If you read this finance blog much, you probably know that I’m not a fan of most investment advisers.  However, if you don’t know what  a P/E ratio is, maybe you should find a good one.  One who can explain the benefits of diversification… convincingly and persuasively.

Its not that these people couldn’t learn.  Its just that they don’t want to.  REALLY don’t want to.

Well, I guess there are people like that.  And I am unlikely to change their mindset.

However, for people with an open mind, this is the finance blog for them.  Finance is my passion.  Few people are so wrapped up in finance.  That’s cool.  I’m writing for folks who care a little bit about finance.  Folks who realize that their investment decisions are important to their future.

Investing is serious business, but it is not hard.  Really.  The hard part for some is overcoming their emotions around investing.  But investment choices don’t have to be.

Gambling vs. Investing

I am in Las Vegas this week.   I am gambling and having fun.  So far I am down $280.

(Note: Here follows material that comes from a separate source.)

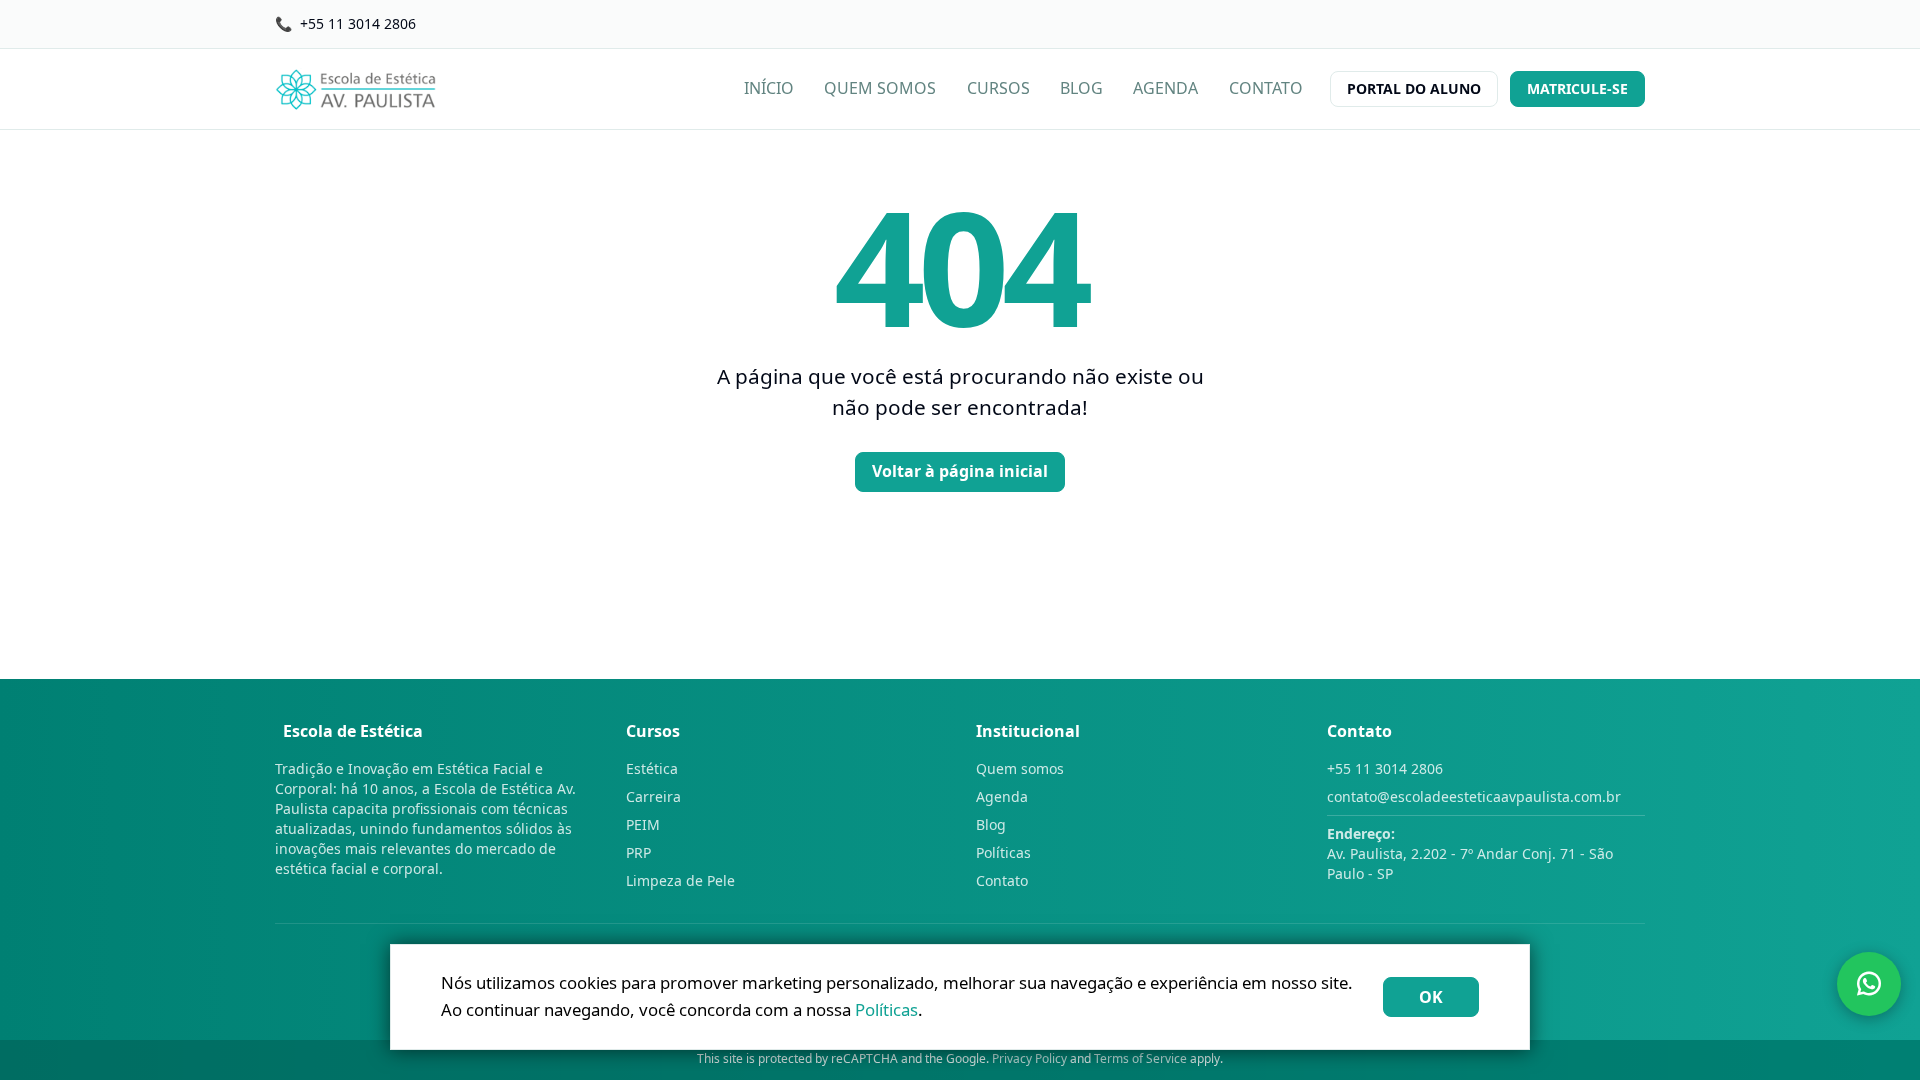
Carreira (653, 796)
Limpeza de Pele (680, 880)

There are similarities between gambling and investing, however there are key differences.  Here are the big ones:

  • Expect to make money investing; expect to lose money gambling.
  • Investing returns are best measured over a year or decade.  Gambling results are almost instant.
  • The “best” gambling is exciting.  The “best” investments are boring.

Trading stocks and especially options can turn investing vehicles into gambling vehicles.  However the opposite process is virtually impossible: turning gambling into investing.  Playing poker (well) can do this, but it is more like working a job than investing.  The best way to turn gambling into investing is to buy gaming stocks.